• **練習問題**:
A) 本文抜粋では,ヨハネの黙示録13章18節の「獣」は何を指すとされているか。
B) 本文抜粋の「聖書に出て来る数字に意味はあるか」と「(『聖書 新改訳2017』ヨハネの黙示録 13章18節)」の間を,両端も含めて一字一句違えずに打ち直してください。

──────── 本文抜粋 ────────

聖書に出て来る数字に意味はあるか

ある人は,聖書に出て来る数字には隠された意味があると主張しています。 しかし,聖書には「数字の意味を探りなさい」という教えは全くありません。 したがって,私たちは聖書に出て来る数字の意味を探る必要はありません。

ヨハネの黙示録13章18節の「獣」の数字

ここに,知恵が必要である。 思慮ある者はその獣の数字を数えなさい。 それは人間を表す数字であるから。 その数字は六百六十六である。
(『聖書 新改訳2017』ヨハネの黙示録 13章18節)

この箇所で言われている「獣」とは,大患難時代に現れる「反キリスト」のことです。 (聖書が教える救いと終末論参照。) この「獣」はローマ皇帝ネロを指すという説がありますが,字義通りに聖書を読めば,将来現れる一人の人間を指していると分かります。 その人物(反キリスト)が誰なのかは,実際に彼が現れてからでないと特定できません。 彼が現れたなら,その名をヘブル文字で書き,数字に置き換えれば,合計が666になります。

余談ですが,中川健一牧師は『ヨハネの黙示録(24)―地からの獣―』で,「中川健一」の数字は,苗字が260,名前が166,合計426と言っておられますが,苗字と名前の数字が逆です。 正しくは,苗字の「中川」はנקגוואで166,名前の「健一」はקניצ׳יで260,合計426です。 (ヘブル語の表記法には2通りあります。 一つは,母音記号を付けて読み方を示した表記法で,文法的表記法とかクティーブ・ハセル(כְּתִיב חָסֵר)と呼ばれます。 この表記法は,1つ1つの単語を正確に発音して理解できるので,ヘブル語聖書,低学年用教科書,子供向けの本などに用いられています。 これに対して,母音記号の代わりにヴァヴ(ו)とユッド(י )を用いて読み方を示す表記法はクティーブ・マレー(כְּתִיב מָלֵא)と呼ばれ,日常生活で一般的に用いられています。 現代ヘブル語は通常,母音記号を使わない表記法,つまり,クティーブ・マレーで表記します。 さて,日本人の名の「ワ」はואと書きますが,クティーブ・マレーにおいては,子音ヴァヴが語中に来た場合は,ヴァヴを重ねて書くという規則があるため,「中川」はנקגוואとなります。 参考文献:キリスト聖書塾編集部『ヘブライ語入門』第3版,日本ヘブライ文化協会,2004年,24頁;キリスト聖書塾編『現代ヘブライ語辞典』改版,日本ヘブライ文化協会,2006年,520~521頁。)

以下に,ヘブル文字と数字の対応表を示しておきます。 また,参考までに,ギリシア文字と数字も対応させておきました。 (参考文献:キリスト聖書塾編集部『ヘブライ語入門』第3版,日本ヘブライ文化協会,2004年,188頁;古川晴風編著『ギリシャ語辞典』第1版,大学書林,平成元年,1264頁。)

──────── 提供データ ────────

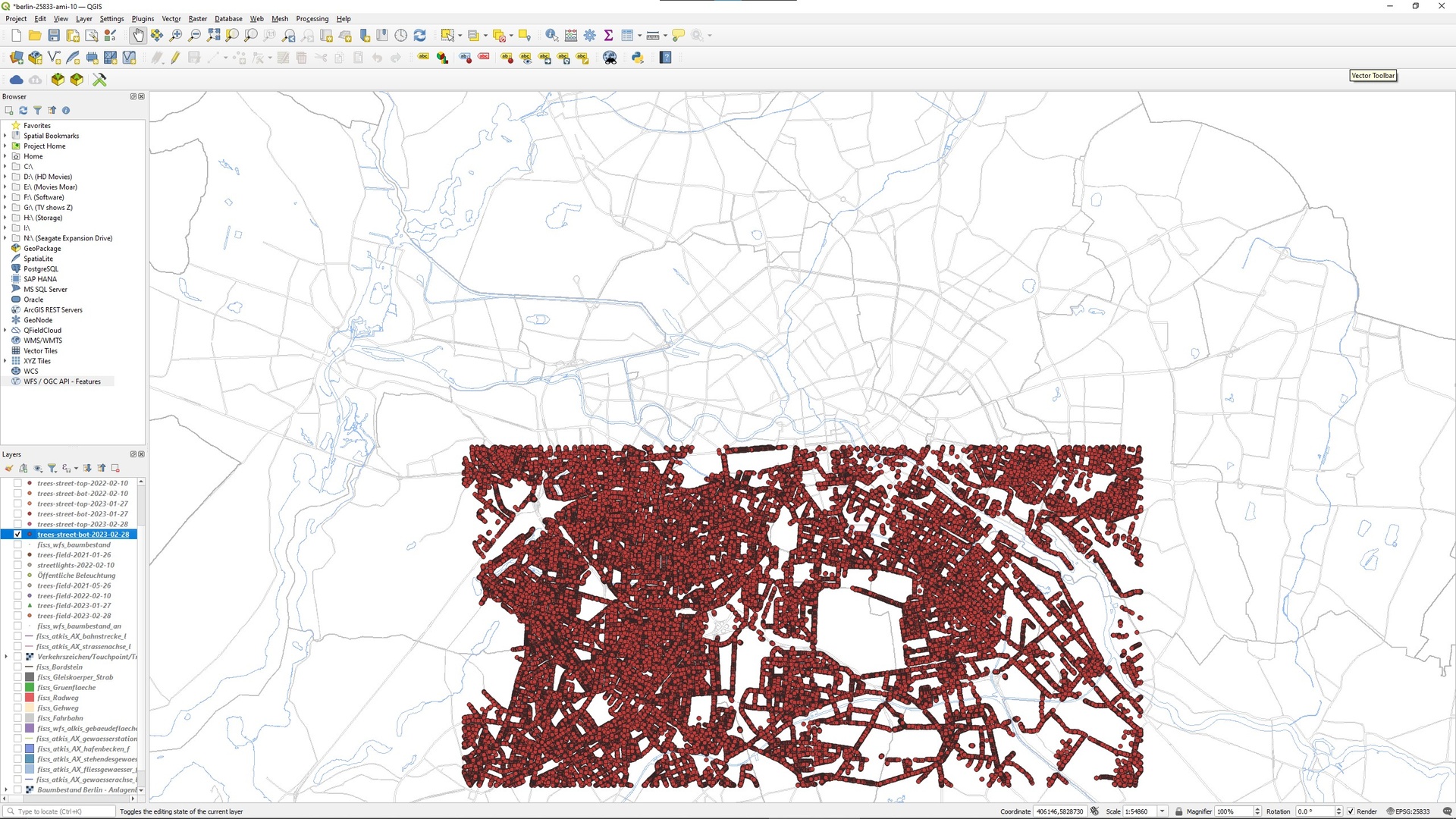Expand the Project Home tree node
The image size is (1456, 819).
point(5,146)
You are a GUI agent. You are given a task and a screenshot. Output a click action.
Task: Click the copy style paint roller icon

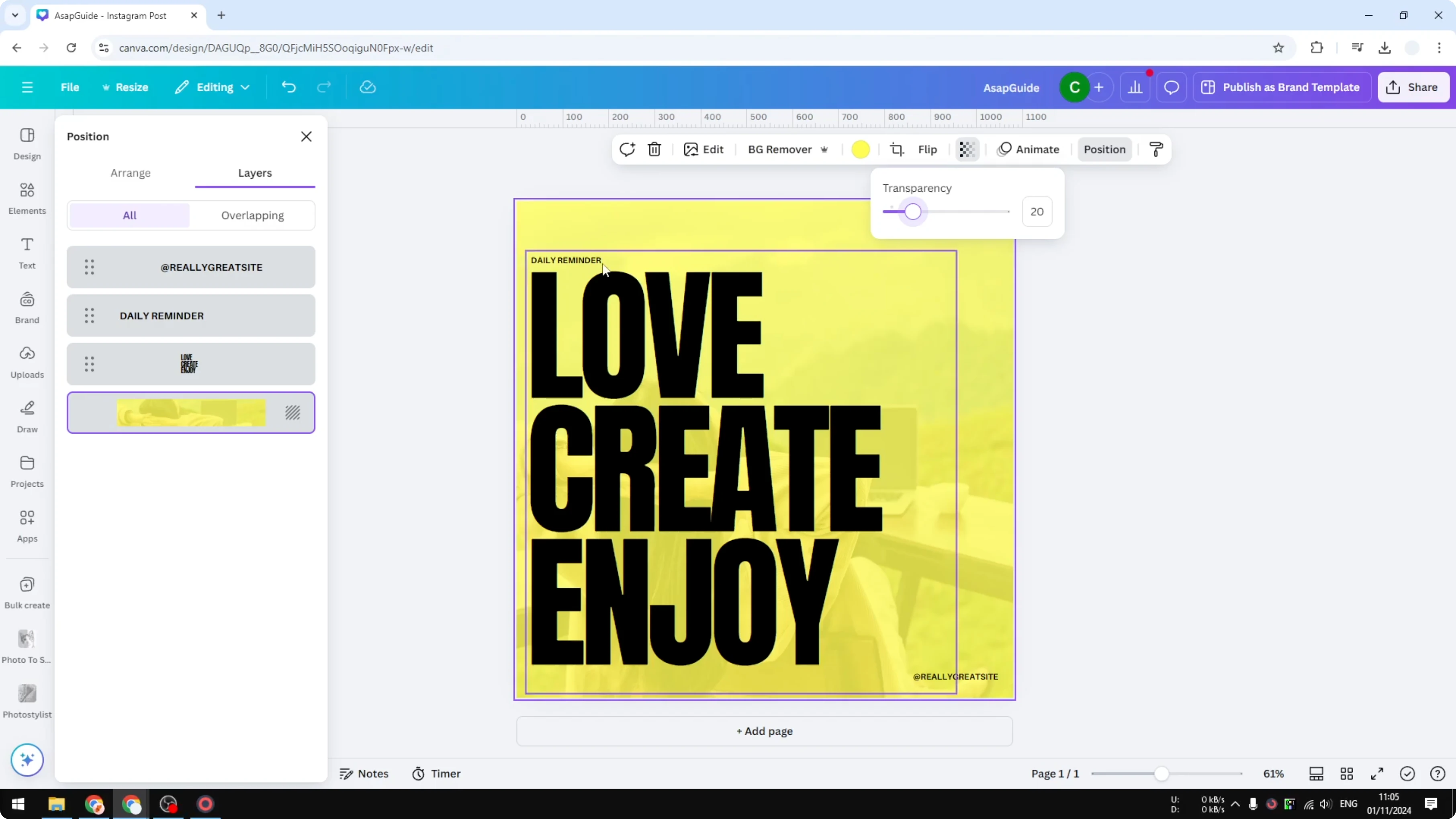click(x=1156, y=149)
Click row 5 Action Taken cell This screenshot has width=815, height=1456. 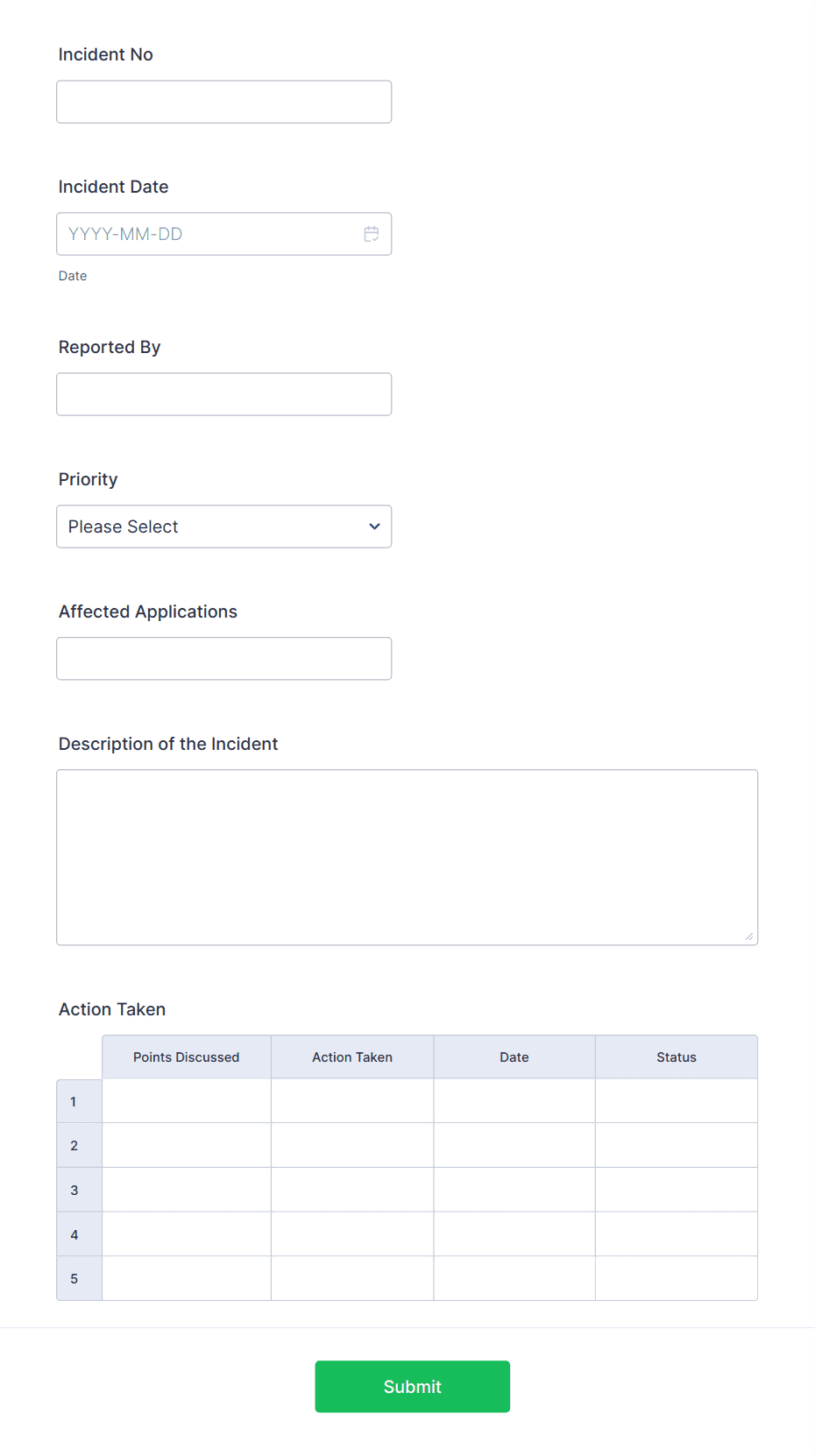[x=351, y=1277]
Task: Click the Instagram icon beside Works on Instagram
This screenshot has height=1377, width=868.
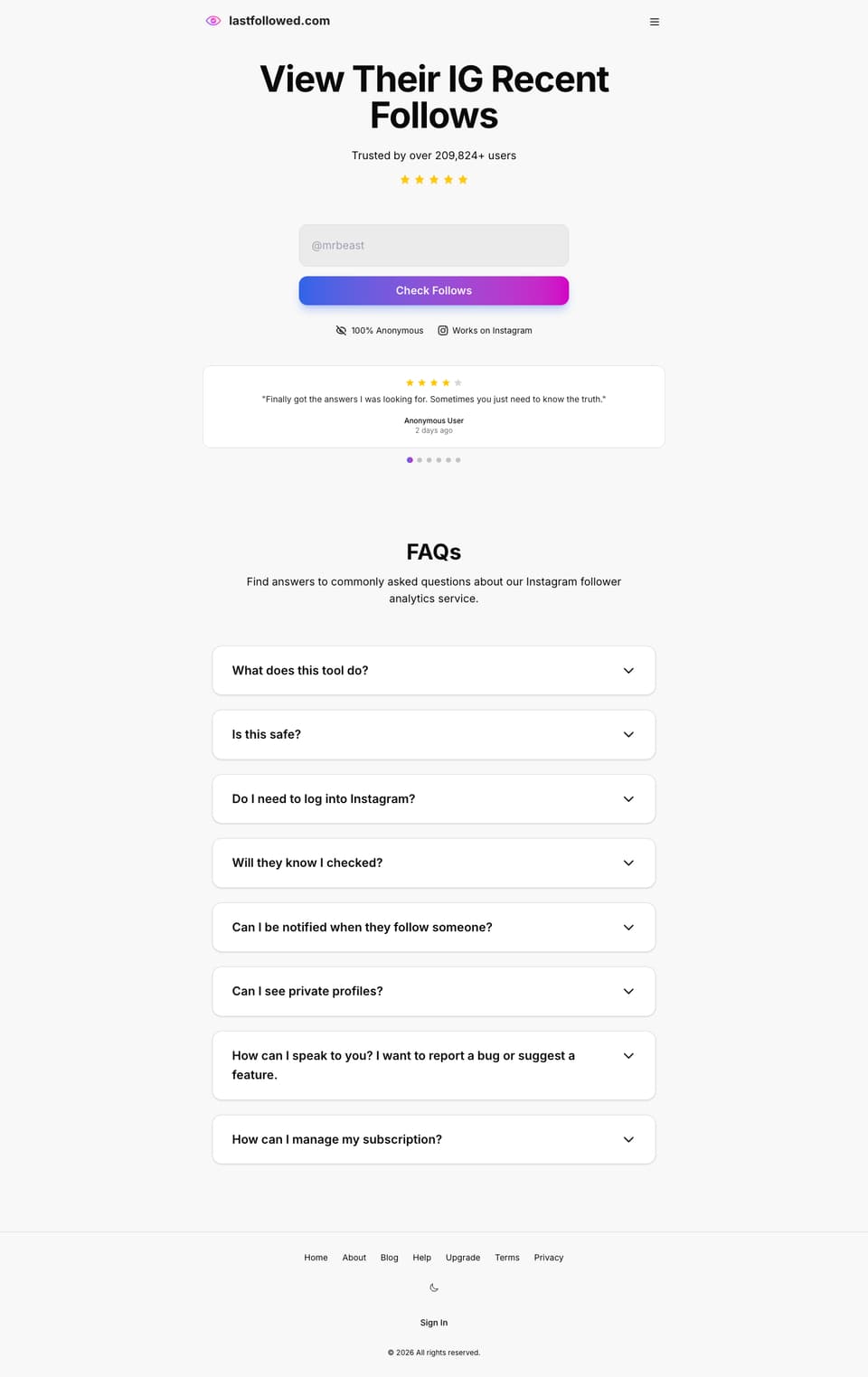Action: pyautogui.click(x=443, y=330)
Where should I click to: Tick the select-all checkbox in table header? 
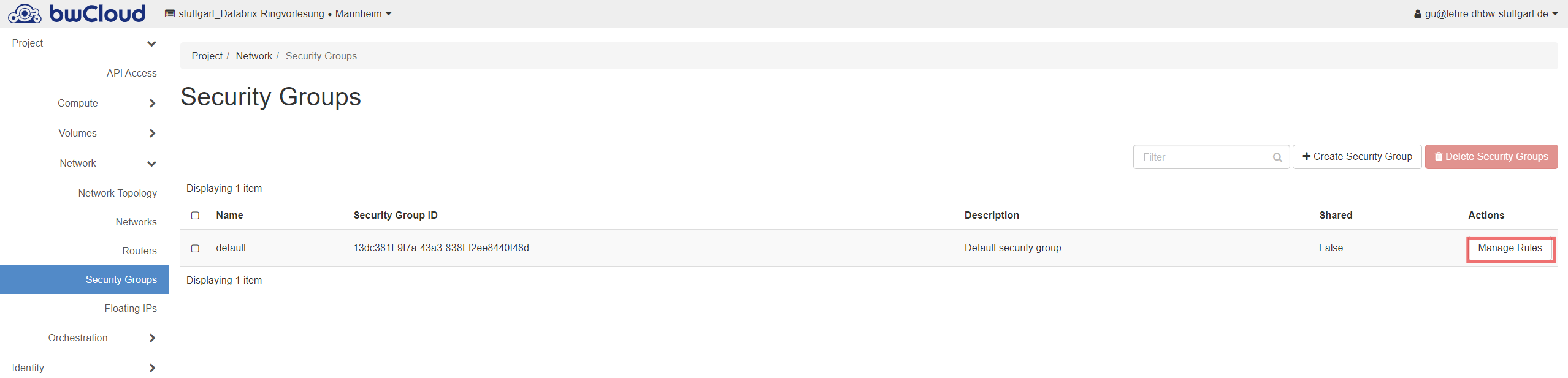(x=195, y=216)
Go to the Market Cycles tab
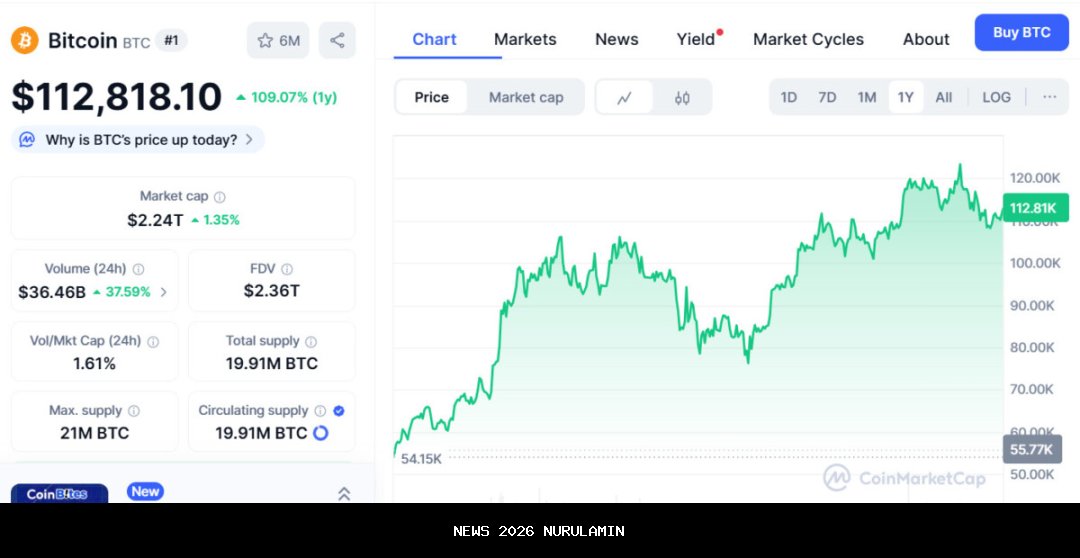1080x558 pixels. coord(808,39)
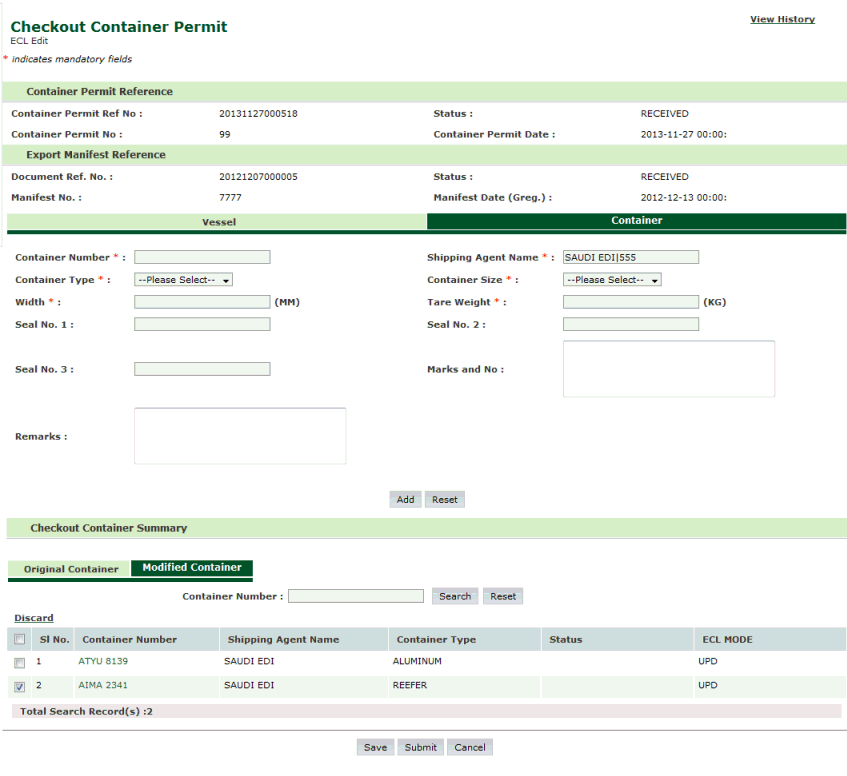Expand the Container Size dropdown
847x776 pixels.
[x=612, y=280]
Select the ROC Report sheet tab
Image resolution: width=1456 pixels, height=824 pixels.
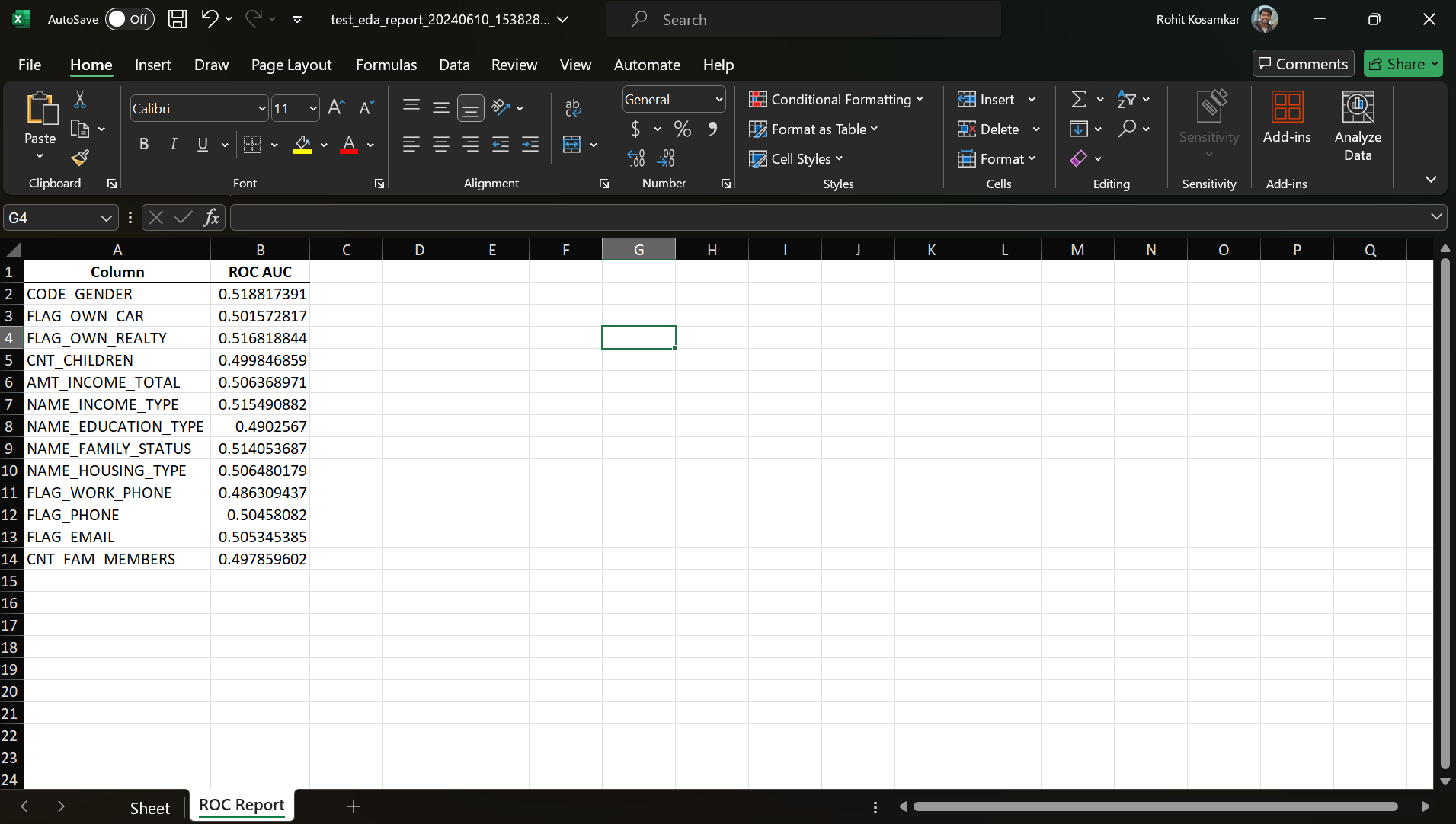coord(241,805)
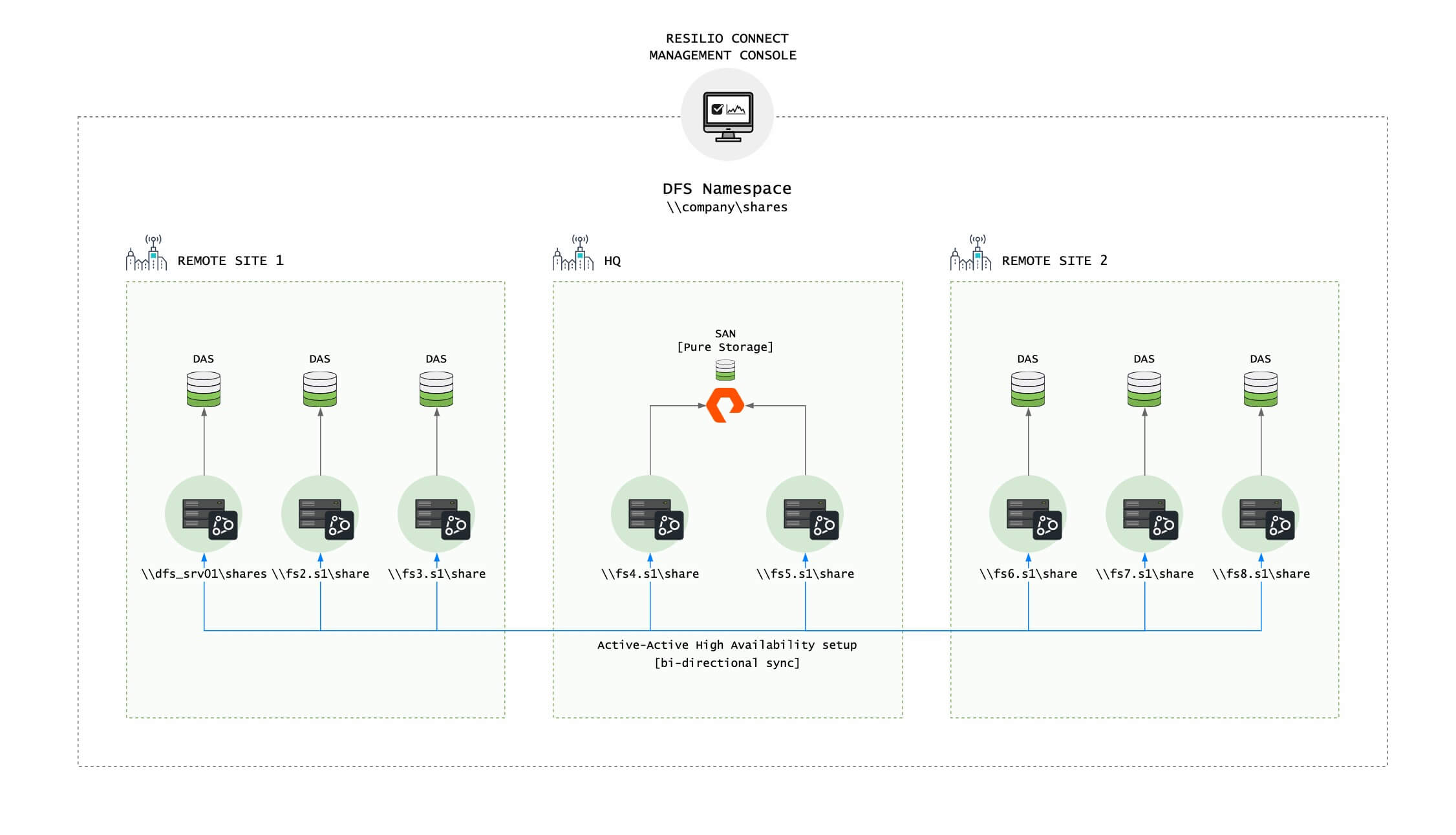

────────

• **模範解答**:
A) 大患難時代に現れる「反キリスト」です。

B)
聖書に出て来る数字に意味はあるか

ある人は,聖書に出て来る数字には隠された意味があると主張しています。 しかし,聖書には「数字の意味を探りなさい」という教えは全くありません。 したがって,私たちは聖書に出て来る数字の意味を探る必要はありません。

ヨハネの黙示録13章18節の「獣」の数字

ここに,知恵が必要である。 思慮ある者はその獣の数字を数えなさい。 それは人間を表す数字であるから。 その数字は六百六十六である。
(『聖書 新改訳2017』ヨハネの黙示録 13章18節)